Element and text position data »

----------

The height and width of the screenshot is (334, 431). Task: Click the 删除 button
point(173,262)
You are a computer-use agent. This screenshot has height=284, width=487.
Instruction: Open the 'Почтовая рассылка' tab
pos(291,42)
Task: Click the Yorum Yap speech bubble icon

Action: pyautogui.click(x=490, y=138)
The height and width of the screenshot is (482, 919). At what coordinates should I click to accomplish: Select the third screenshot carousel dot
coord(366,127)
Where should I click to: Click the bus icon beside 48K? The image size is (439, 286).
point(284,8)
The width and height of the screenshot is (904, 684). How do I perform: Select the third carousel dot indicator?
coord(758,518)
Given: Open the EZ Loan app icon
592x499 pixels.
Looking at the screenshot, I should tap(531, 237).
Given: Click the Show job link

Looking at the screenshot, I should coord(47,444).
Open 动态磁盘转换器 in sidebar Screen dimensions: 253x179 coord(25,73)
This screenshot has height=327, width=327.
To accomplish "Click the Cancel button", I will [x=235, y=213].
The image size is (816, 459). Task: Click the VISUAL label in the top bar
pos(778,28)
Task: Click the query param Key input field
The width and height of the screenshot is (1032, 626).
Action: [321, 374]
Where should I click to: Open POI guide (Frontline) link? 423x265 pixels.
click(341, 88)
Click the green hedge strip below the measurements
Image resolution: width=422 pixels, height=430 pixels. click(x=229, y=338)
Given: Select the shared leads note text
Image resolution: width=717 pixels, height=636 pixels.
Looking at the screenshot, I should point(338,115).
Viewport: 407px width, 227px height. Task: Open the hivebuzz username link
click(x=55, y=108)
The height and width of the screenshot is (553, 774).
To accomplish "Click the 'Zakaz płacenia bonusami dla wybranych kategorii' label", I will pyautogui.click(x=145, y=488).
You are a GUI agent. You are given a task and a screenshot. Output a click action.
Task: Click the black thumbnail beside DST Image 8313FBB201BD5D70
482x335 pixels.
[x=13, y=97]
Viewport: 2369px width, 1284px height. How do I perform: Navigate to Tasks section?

----------

WHAT TO PRODUCE » Edit the entries starting at the line that contains "Viewport: 407px width, 227px" and ending at the line that contains "[x=13, y=97]", changing "thumbnail" to "preview" and leaving everything else as it is. Give back only those lines.

COMPLETED TASK »
Viewport: 407px width, 227px height. Task: Open the hivebuzz username link
click(x=55, y=108)
The height and width of the screenshot is (553, 774).
To accomplish "Click the 'Zakaz płacenia bonusami dla wybranych kategorii' label", I will pyautogui.click(x=145, y=488).
You are a GUI agent. You are given a task and a screenshot. Output a click action.
Task: Click the black preview beside DST Image 8313FBB201BD5D70
482x335 pixels.
[x=13, y=97]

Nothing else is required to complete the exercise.